**Try it**
Reproduce precisely the lines of the material below from the line containing "This screenshot has height=719, width=900." up to and including its last line. Pictures must not be copied.

(Records supplied Opens)

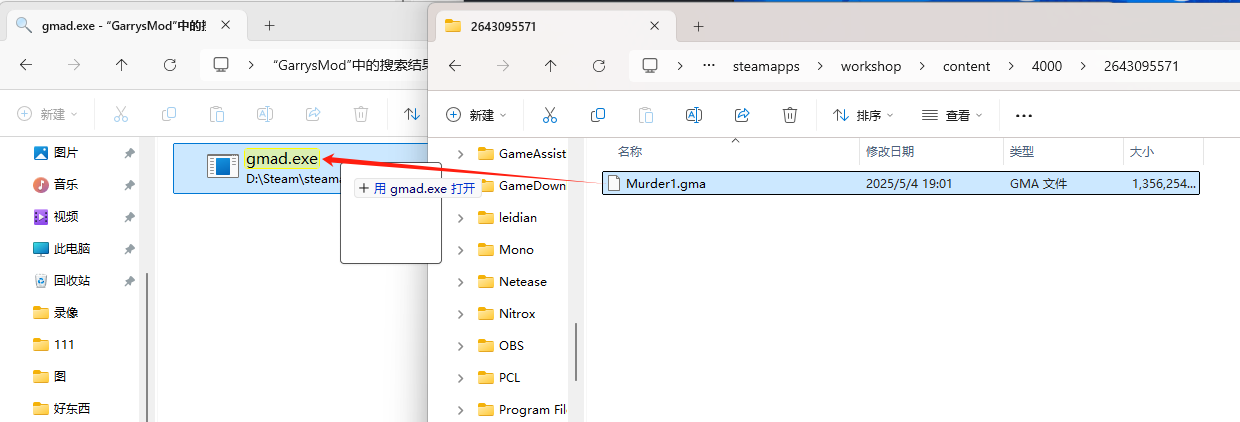Open new tab in 2643095571 window
This screenshot has width=1240, height=422.
[698, 27]
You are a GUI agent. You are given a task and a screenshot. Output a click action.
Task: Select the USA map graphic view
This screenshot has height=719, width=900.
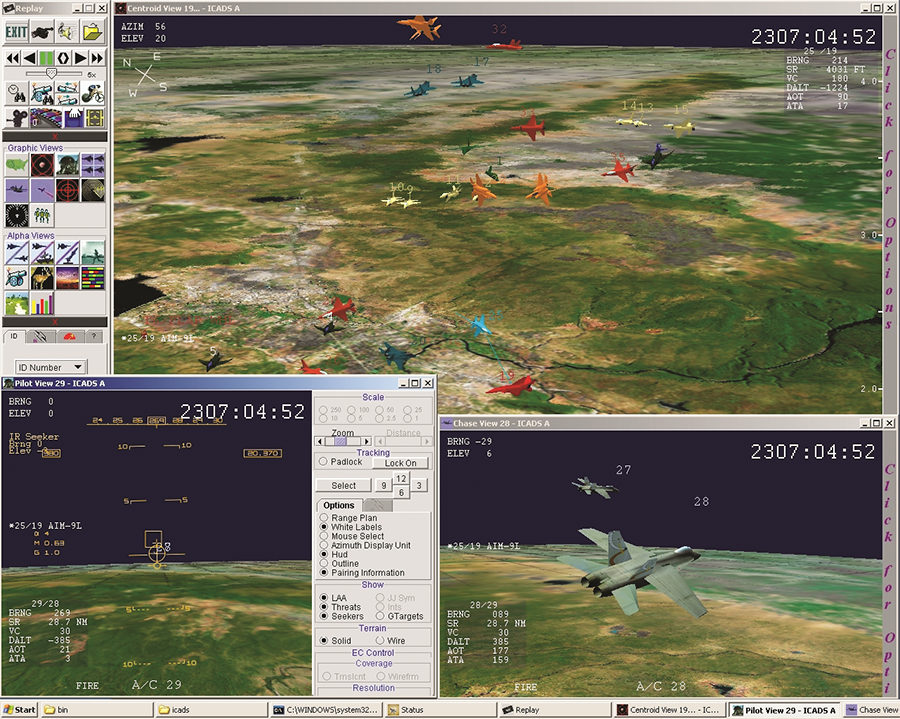(17, 164)
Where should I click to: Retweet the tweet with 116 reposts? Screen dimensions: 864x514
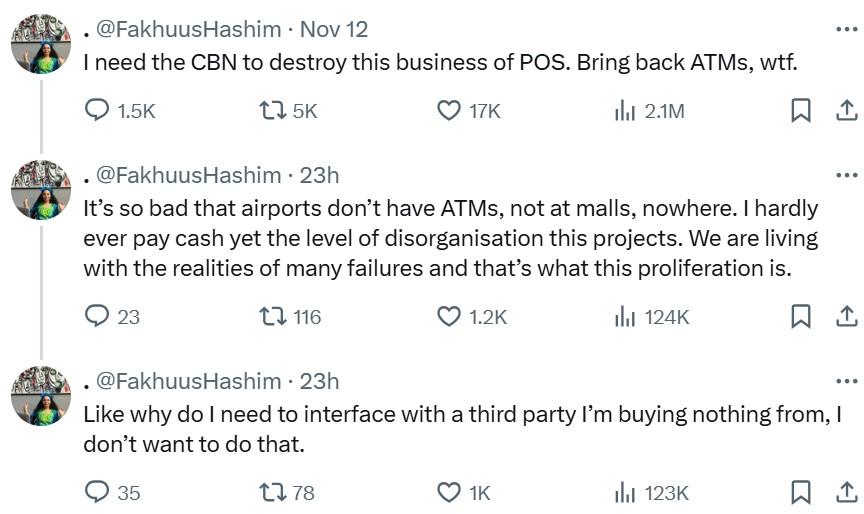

(Records supplied Closes)

**Your solution**
This screenshot has height=719, width=900.
(17, 164)
Where should I click to: Retweet the tweet with 116 reposts? Screen dimensions: 864x514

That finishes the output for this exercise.